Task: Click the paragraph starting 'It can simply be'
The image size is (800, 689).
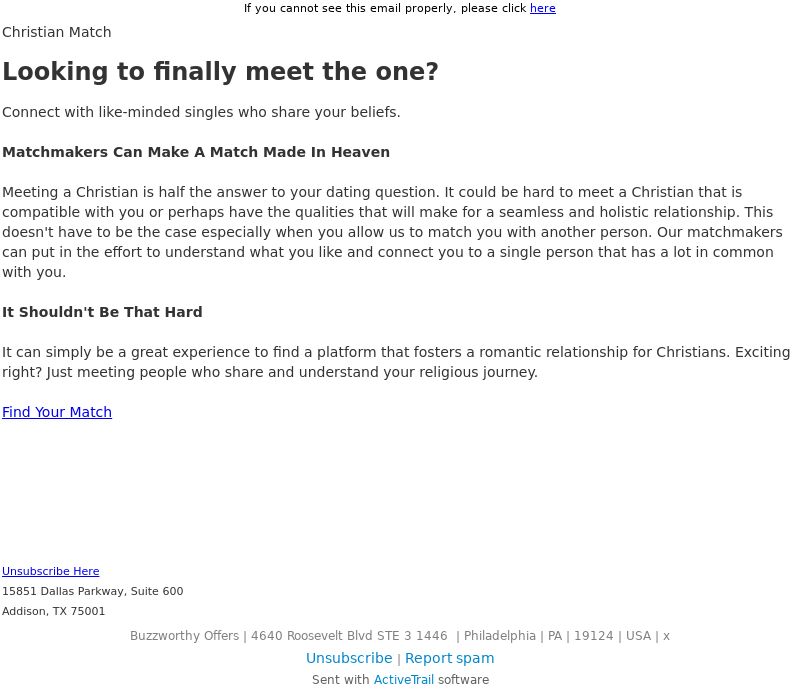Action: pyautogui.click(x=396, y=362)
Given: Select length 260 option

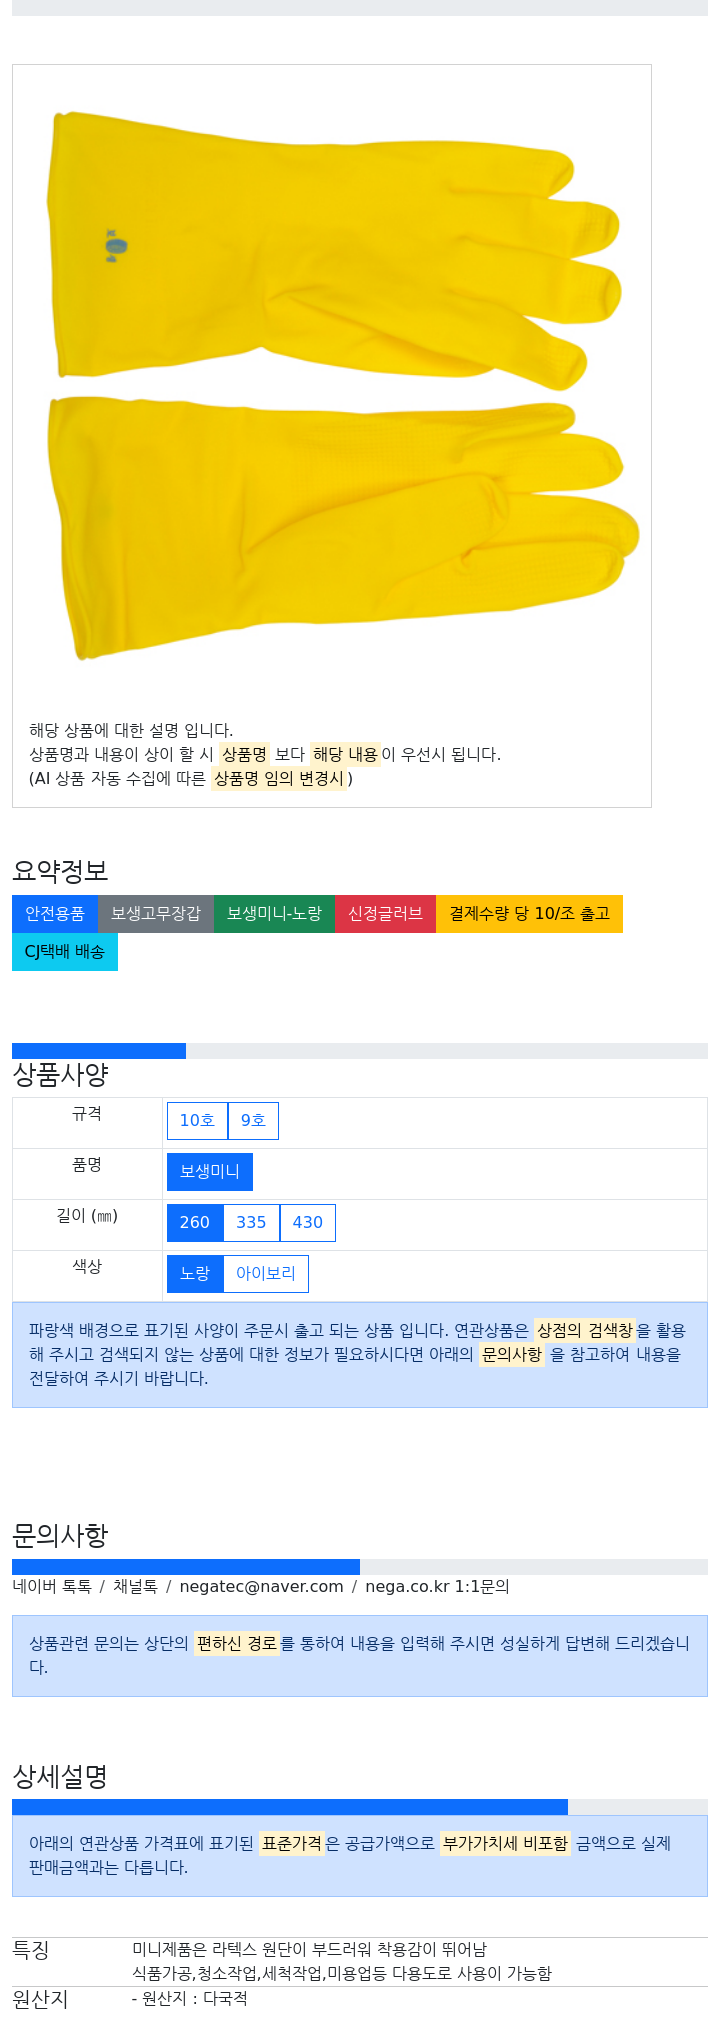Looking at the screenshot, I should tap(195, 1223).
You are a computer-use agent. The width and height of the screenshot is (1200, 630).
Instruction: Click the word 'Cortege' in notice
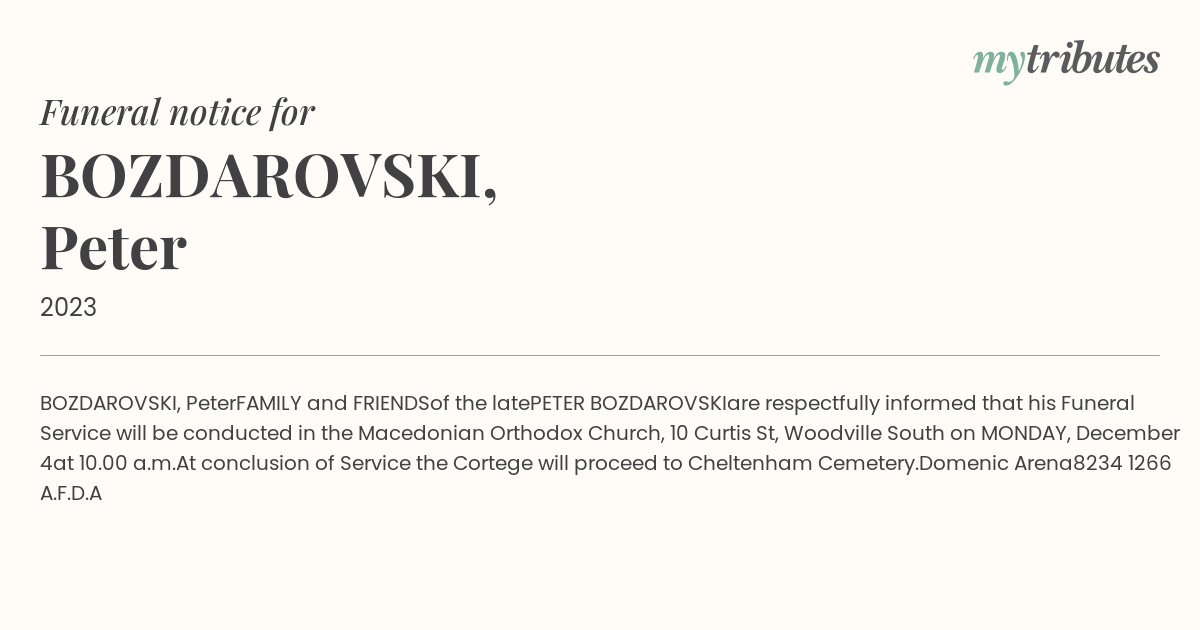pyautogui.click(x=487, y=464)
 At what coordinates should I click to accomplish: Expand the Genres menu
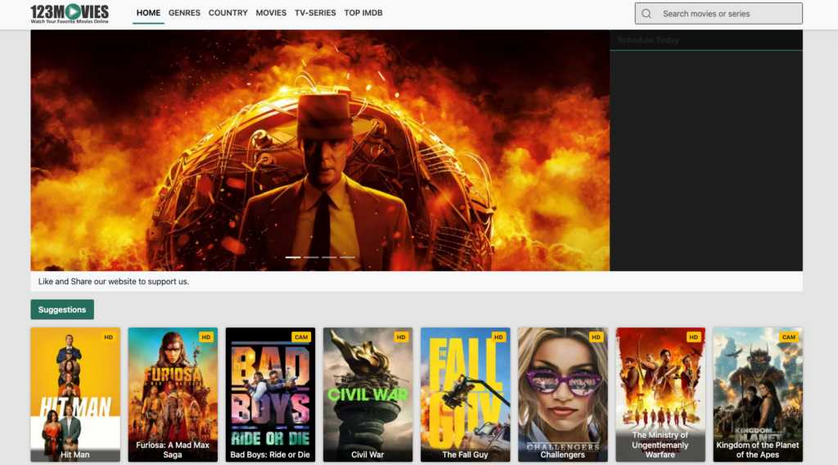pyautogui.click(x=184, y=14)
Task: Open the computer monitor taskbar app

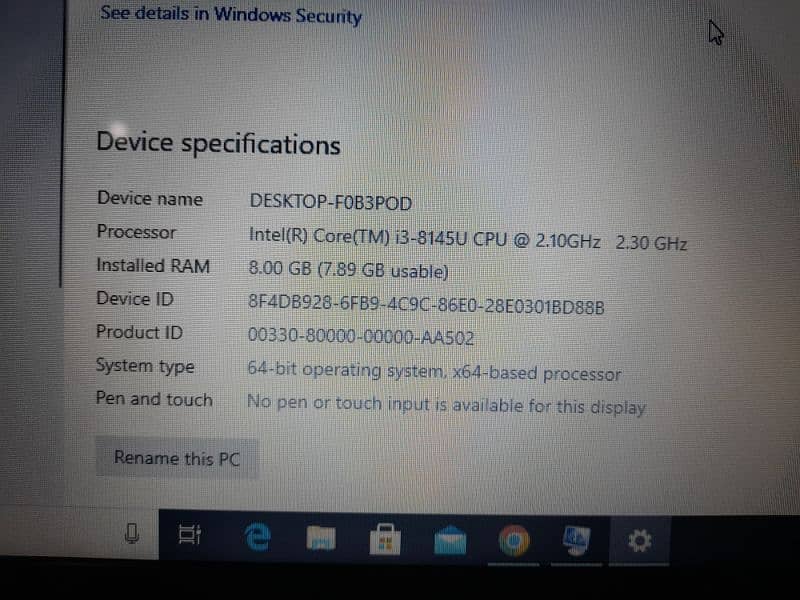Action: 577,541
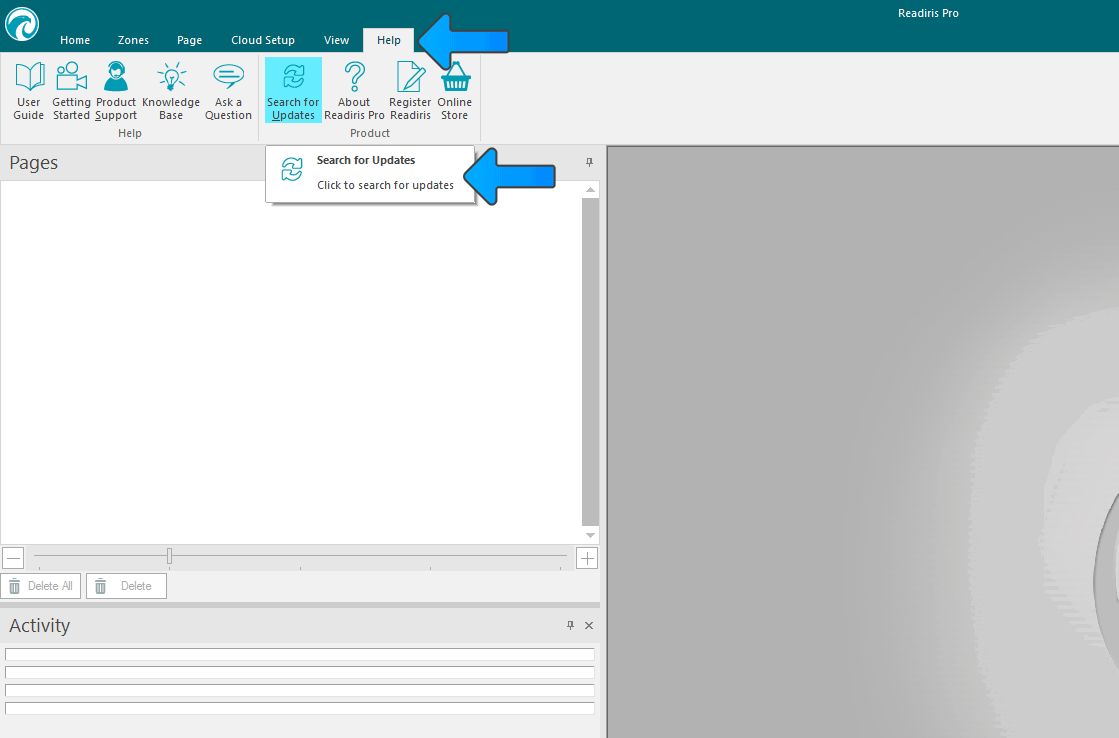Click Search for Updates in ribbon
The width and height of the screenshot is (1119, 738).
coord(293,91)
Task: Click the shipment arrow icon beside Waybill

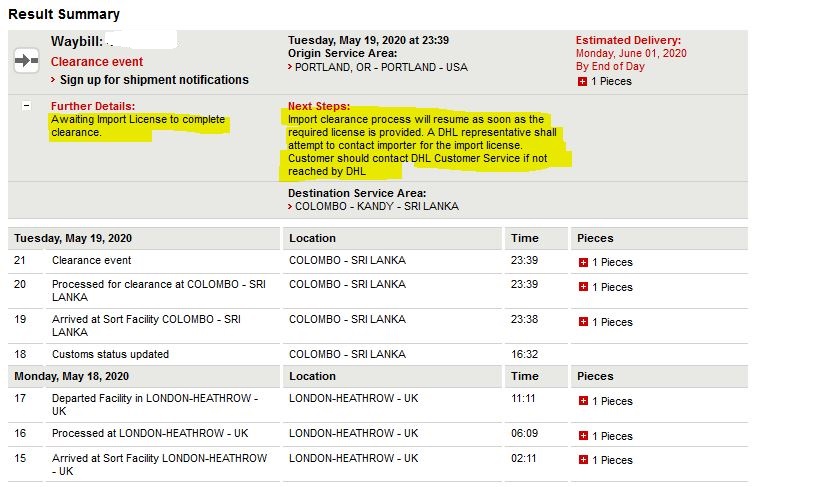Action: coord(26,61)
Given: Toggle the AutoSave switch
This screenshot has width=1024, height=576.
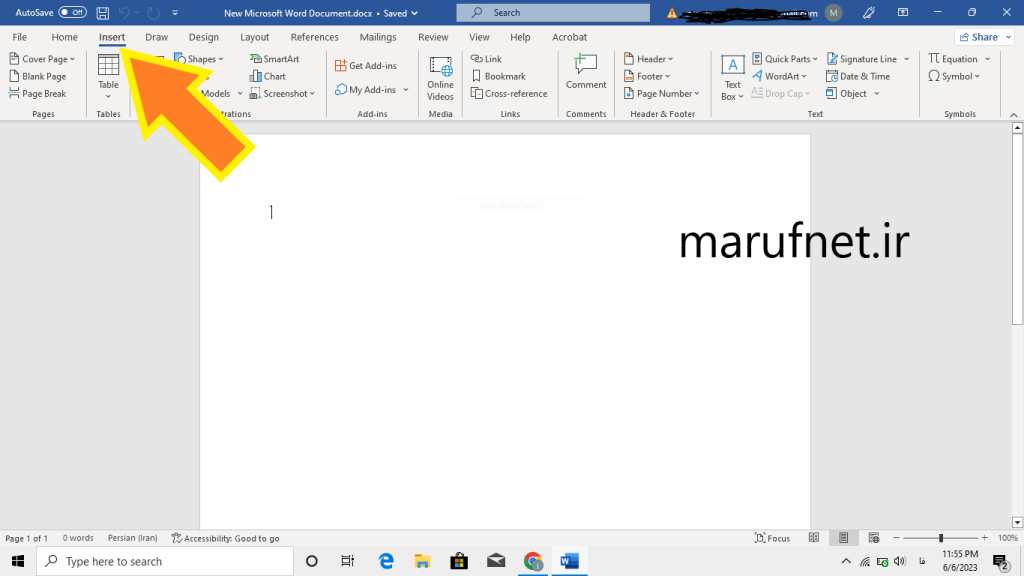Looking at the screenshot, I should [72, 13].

---

Prompt:
Reproduce every row above word for word, leaving out the pictures.

Expected answer:
Task: Click the paragraph starting 'It can simply be'
The image size is (800, 689).
Action: pyautogui.click(x=396, y=362)
Given: Select length 260 option

Looking at the screenshot, I should tap(195, 1223).
You are a computer-use agent. The width and height of the screenshot is (1200, 630).
Instruction: Click the word 'Cortege' in notice
pyautogui.click(x=487, y=464)
 At what coordinates should I click to accomplish: Expand the Genres menu
pyautogui.click(x=184, y=14)
Task: Open the computer monitor taskbar app

Action: 577,541
Click Search for Updates in ribbon
The width and height of the screenshot is (1119, 738).
coord(293,91)
Task: Click the shipment arrow icon beside Waybill

Action: coord(26,61)
Given: Toggle the AutoSave switch
This screenshot has width=1024, height=576.
Looking at the screenshot, I should [72, 13].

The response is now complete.